Start Task inputs

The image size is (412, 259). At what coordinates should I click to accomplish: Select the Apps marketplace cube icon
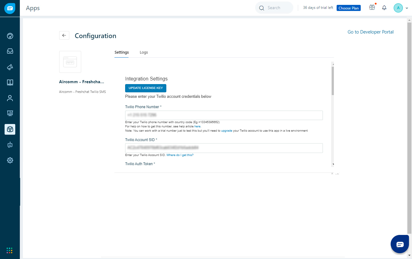tap(10, 129)
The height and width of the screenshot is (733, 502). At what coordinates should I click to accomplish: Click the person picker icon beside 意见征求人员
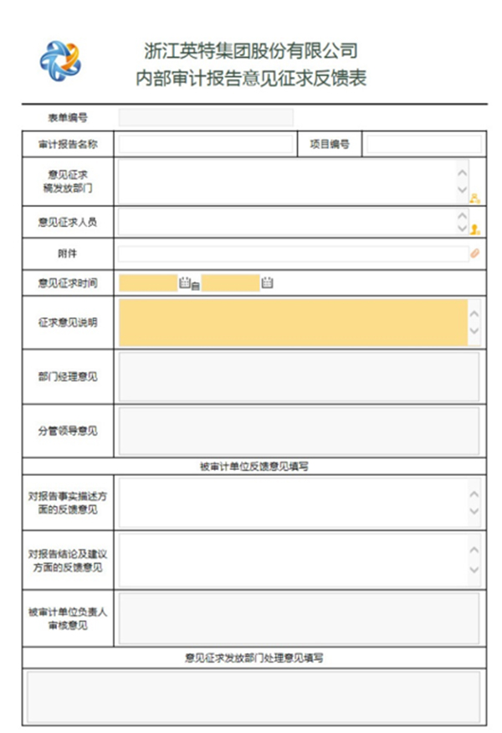point(475,229)
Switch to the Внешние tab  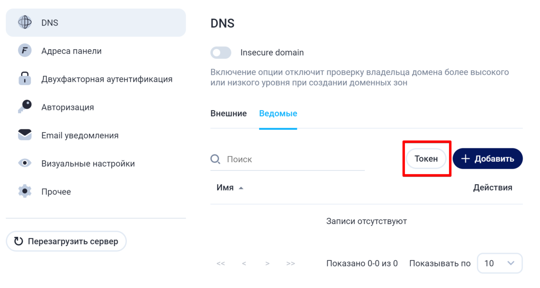click(x=228, y=114)
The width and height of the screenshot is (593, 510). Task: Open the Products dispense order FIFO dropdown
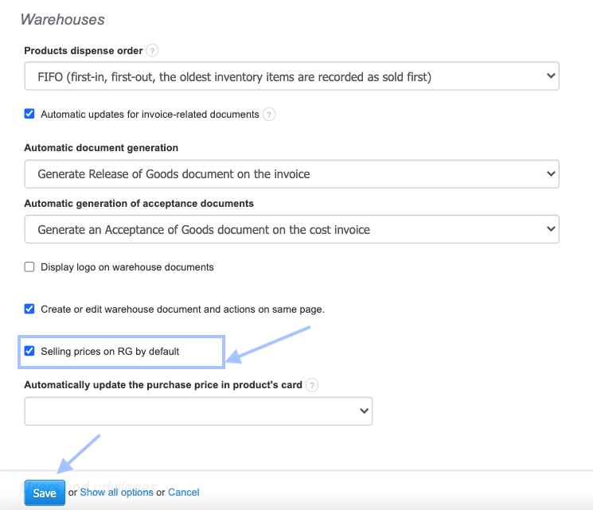[291, 76]
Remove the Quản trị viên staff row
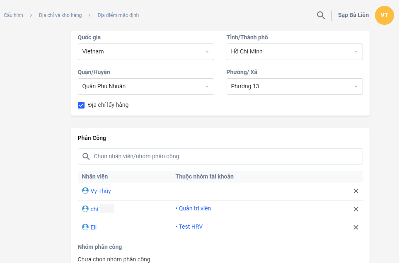 point(355,209)
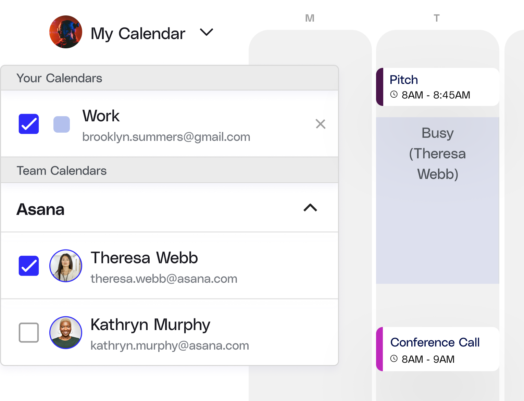The height and width of the screenshot is (401, 524).
Task: Click the clock icon on the Conference Call event
Action: pyautogui.click(x=394, y=359)
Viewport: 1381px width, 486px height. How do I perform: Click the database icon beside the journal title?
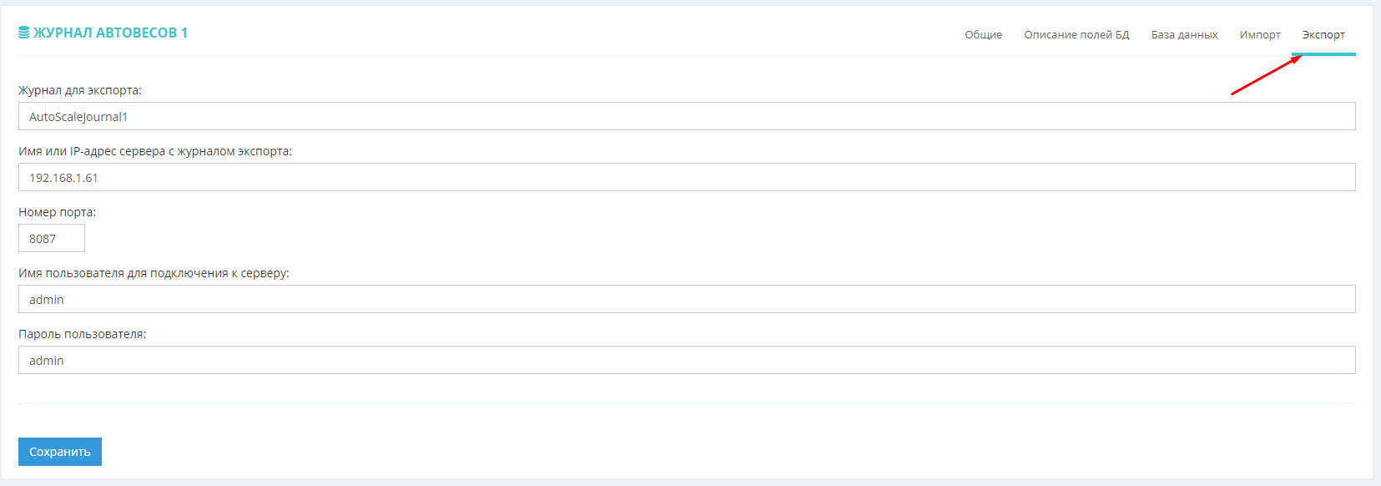(x=24, y=33)
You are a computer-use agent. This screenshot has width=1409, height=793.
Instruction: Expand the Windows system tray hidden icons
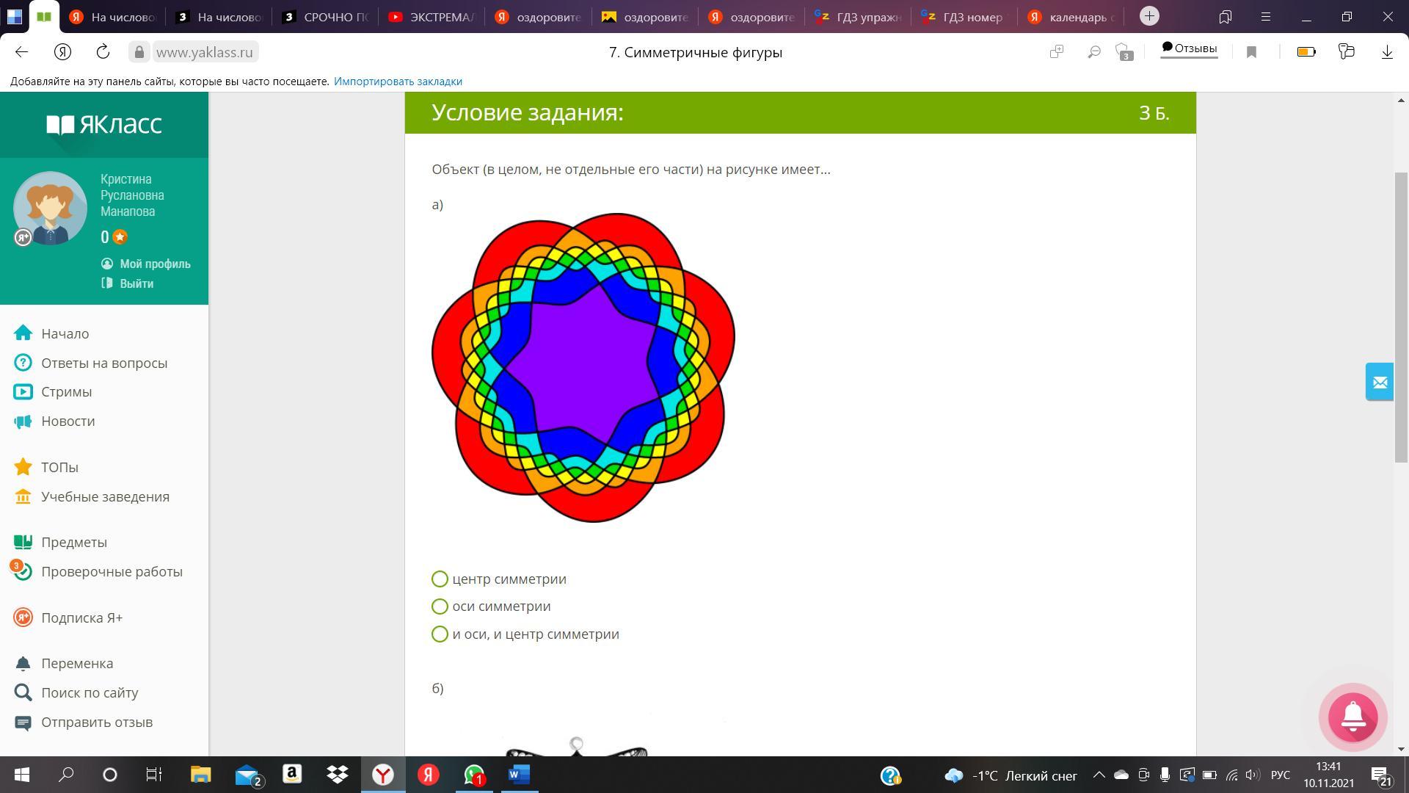[x=1099, y=775]
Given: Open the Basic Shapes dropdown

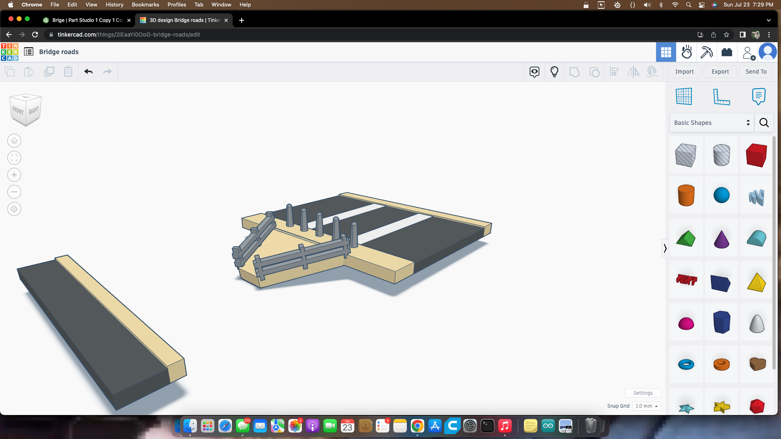Looking at the screenshot, I should (x=711, y=123).
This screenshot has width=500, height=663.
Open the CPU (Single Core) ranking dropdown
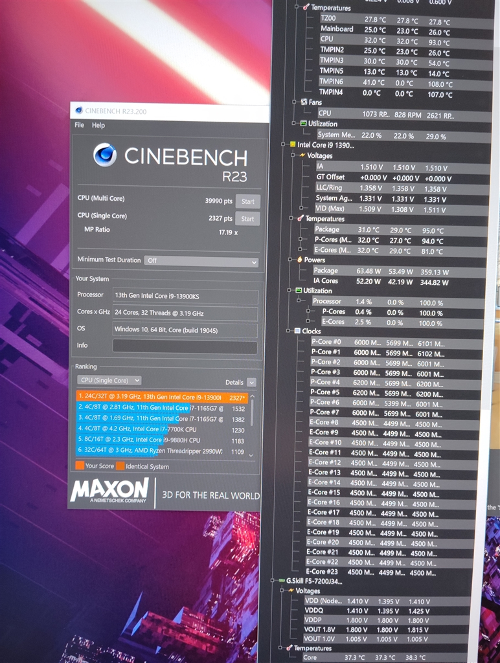[109, 380]
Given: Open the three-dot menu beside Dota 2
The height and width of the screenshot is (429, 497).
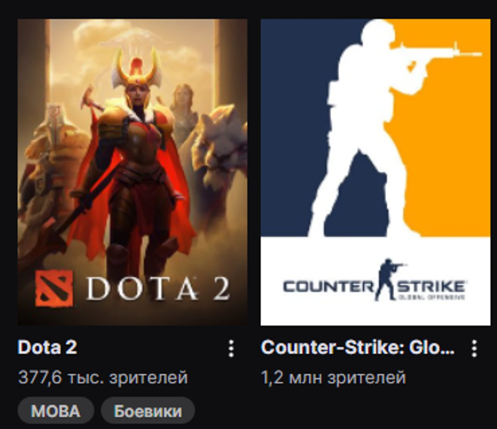Looking at the screenshot, I should pos(231,348).
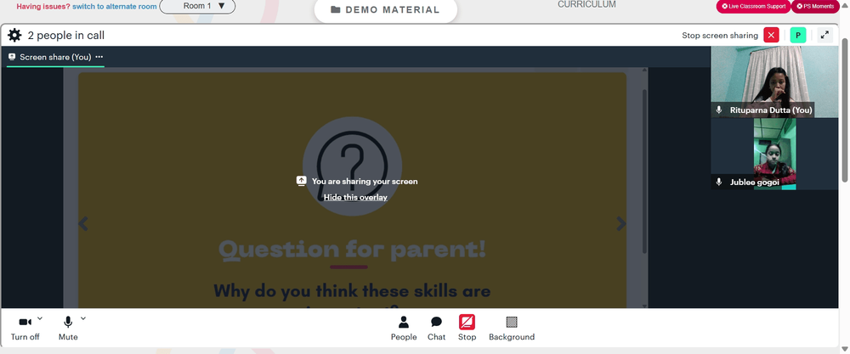
Task: Open the Chat panel
Action: coord(436,329)
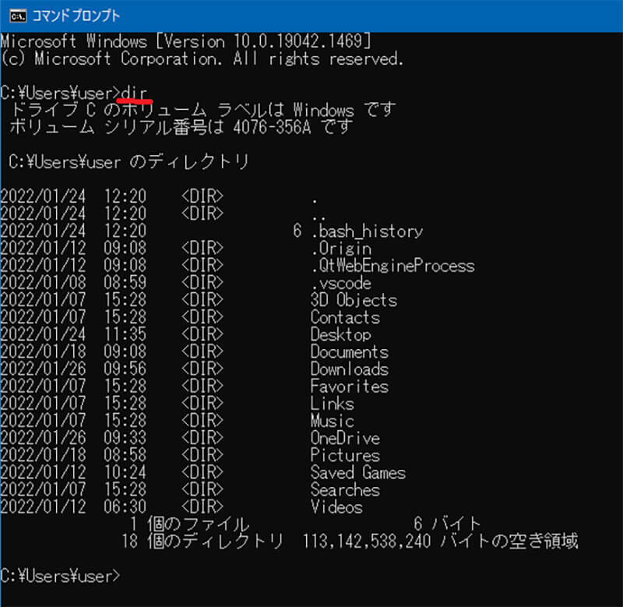
Task: Click the .QtWebEngineProcess directory entry
Action: (x=392, y=266)
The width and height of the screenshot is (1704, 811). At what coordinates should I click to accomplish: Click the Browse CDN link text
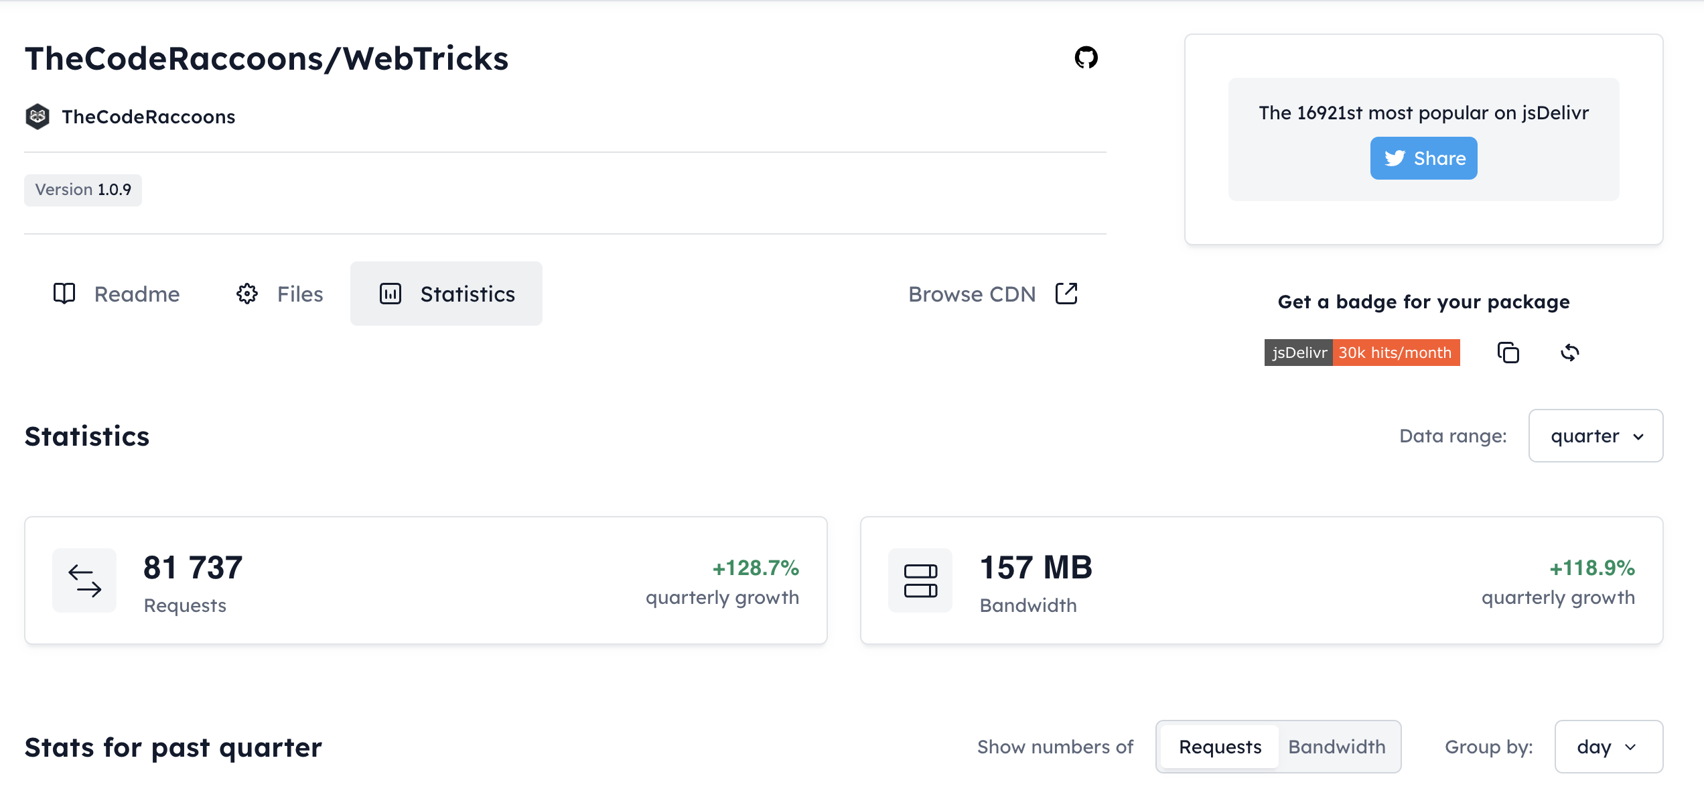(972, 294)
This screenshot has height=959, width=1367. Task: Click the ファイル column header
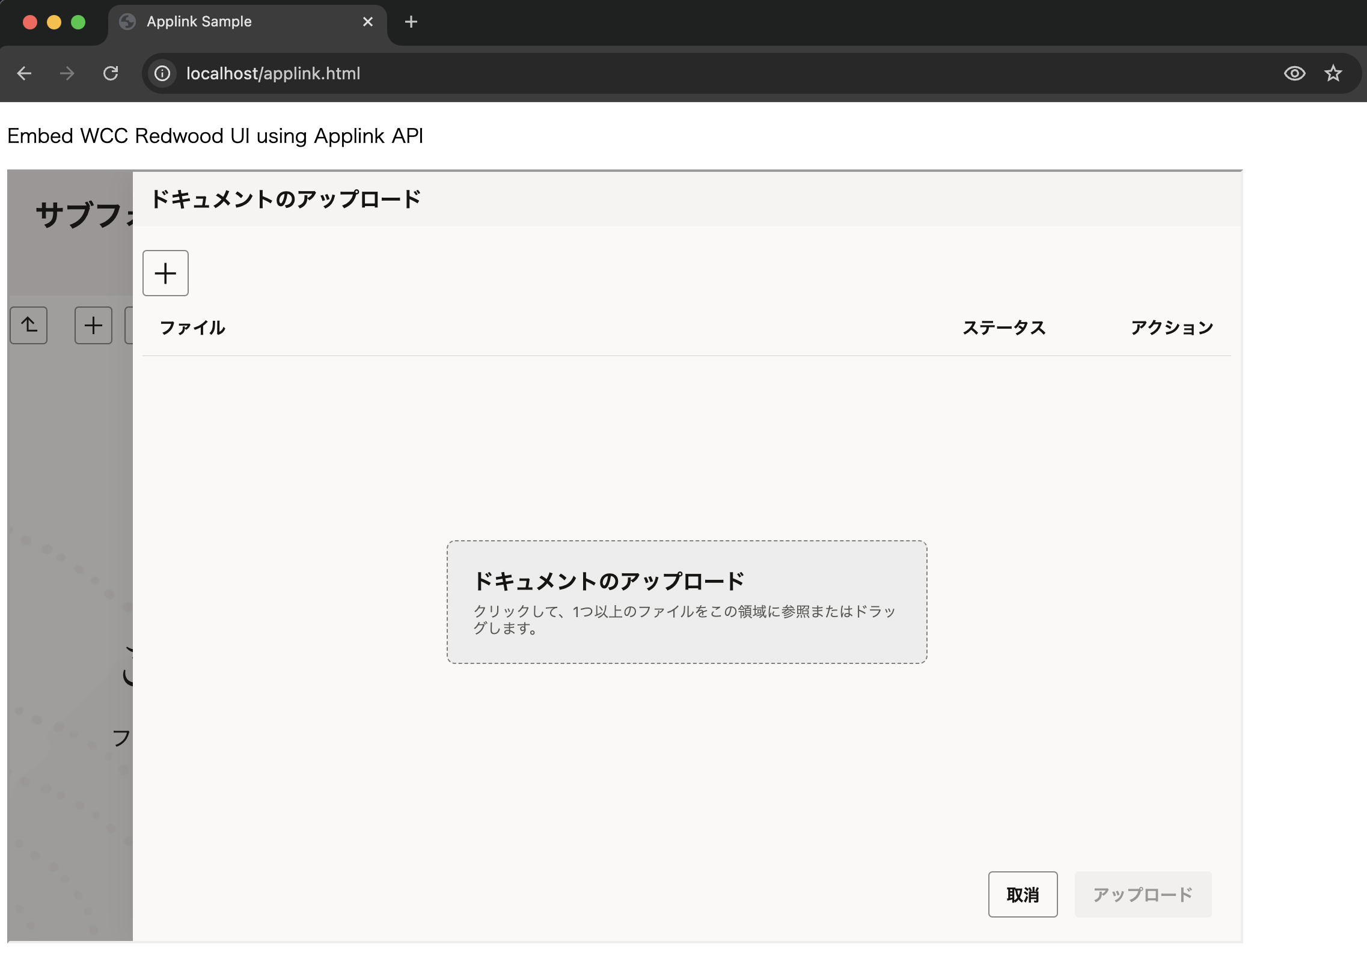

End Task inputs

_Work required_: From the items above, copy each line that contains the word "coordinates". Upper and lower case must match.

_Written reply_:
The image size is (412, 259). At what coordinates should I click to accomplish: Select the Apps marketplace cube icon
The height and width of the screenshot is (733, 502). At what coordinates should I click to accomplish: Click the person picker icon beside 意见征求人员
The width and height of the screenshot is (1704, 811). At what coordinates should I click to accomplish: Click the Browse CDN link text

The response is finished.